Source: Associated Press, October 20, 2016


Plaintiffs Want More Than A Promise From Arizona On Death Penalty Drug


The plaintiffs in a lawsuit challenging Arizona's death penalty want more than a promise that Arizona will never again use a controversial lethal injection drug. 

Midazolam dominated the discussion during a federal court hearing Wednesday. 

Judge Neil V. Wake called the hearing to ponder if Ohio's having recently obtained the drug defeats the state's argument that Arizona's inability to get more midazolam makes the lawsuit moot. 

Lawyers for state followed up with a promise to never use midazolam again. 

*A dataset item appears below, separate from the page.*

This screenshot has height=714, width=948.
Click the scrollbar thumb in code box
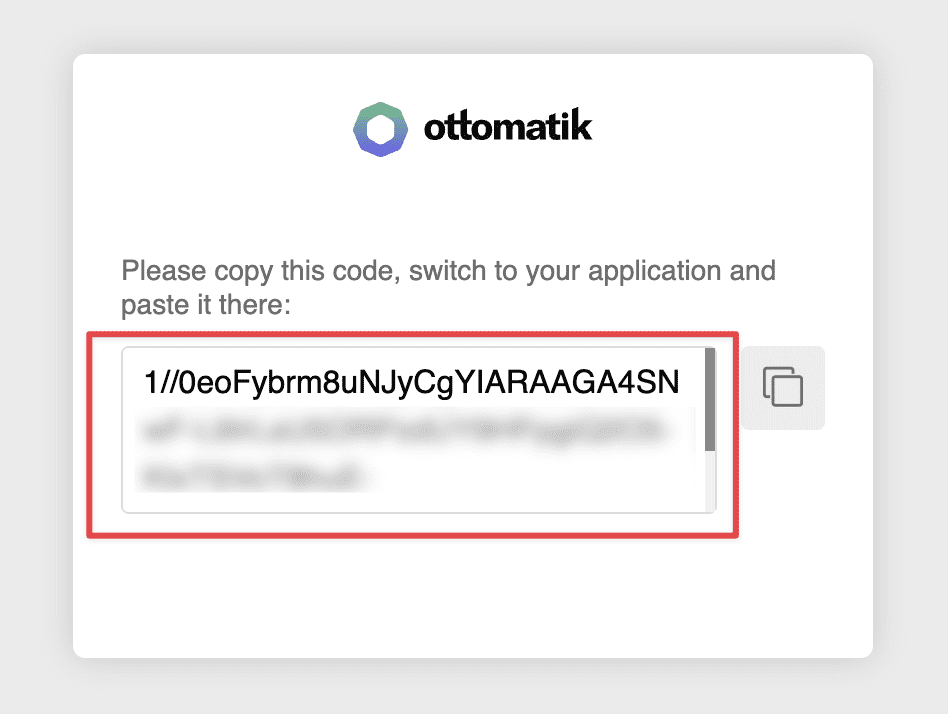point(710,398)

But lawyers for the plaintiffs said Ohio's plan to resume executions next year using midazolam show it's still available. Mississippi, Alabama and Arkansas also have midazolam, they said. 

A change in Arizona leadership could lead to the state using midazolam again, and the plaintiffs need a way to enforce the state's promise to refrain from using the drug, said Mark Haddad, an attorney for the plaintiffs. 

"That would be very unfair to end this case now without any ability for us to stop that change of decision," Haddad said. 

Haddad also said he's open to discussions on resolving the case, and he's hopeful the sides can come to an agreement. 

Attorneys for the state declined to comment.